ReplyDeleteWe approached our union for ideas on what could be done in 2013. Union President Brent McKim more or less patted us on our heads and said we had to work WITH legislators and that some lobbying group would do that. When the 2014 General Assembly failed to fund the Actuarial Required Contribution, a group of teachers (all members of Jefferson County Teacher Association) invited union leadership to a meeting with a potential lawyer to file class action suit. Leadership told us to "go form your own group." KEA and JCTA have basically shunned those of us who are plaintiffs in the lawsuit, which was dismissed in Fed.

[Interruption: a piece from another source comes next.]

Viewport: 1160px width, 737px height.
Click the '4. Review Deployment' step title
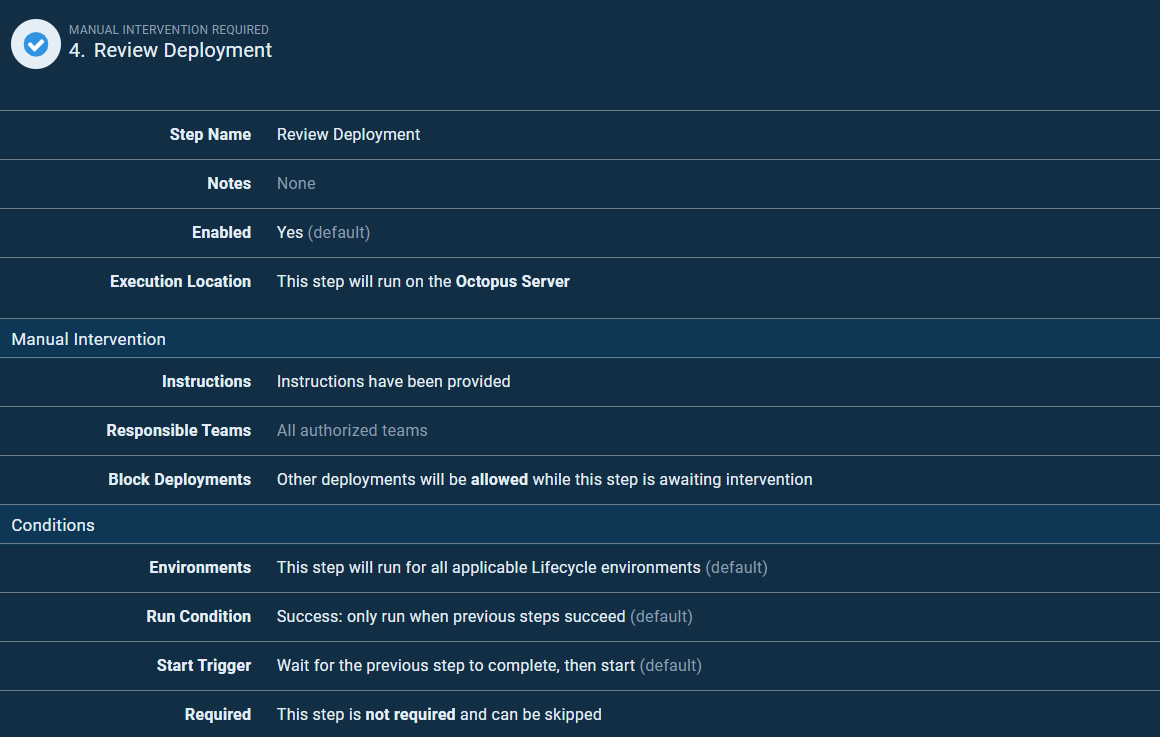tap(171, 50)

Circuit court on the basis of sovereign immunity. We plan to refile another lawsuit in state court this year.
Our school administrators and district administrators will not advocate for us. My guess is they are frightened of losing high-paid jobs, but they draw from the same retirement system. The public has no inkling of a teacher's responsibilities. Everyone thinks we get paid for the entire summer.
Sure we do, but it's from an escrow that is deducted from our paychecks during school year. We get few paid holidays, and teachers in other counties in the state make abominably low salaries..
This past legislative session has shown that the GOP in Kentucky and Kentucky's governor lack imagination and intellect. They have vindictively blamed the unfunded liability on "former leadership" when many of those same legislators have been in office since 2005, and some earlier. Kentucky politicians have made a practice of robbing one program to pay for another in order to avoid any thinking or discussion of revenue streams while at the same time giving away billions of dollars in tax incentives to corporations. Kentucky's GOP does not value public education. The party is bought and bossed by outside interests and dark money. It has failed the people of Eastern Kentucky for generations, which is why our state is always about 20 year behind the rest of the country in everything but corruption and cronyism.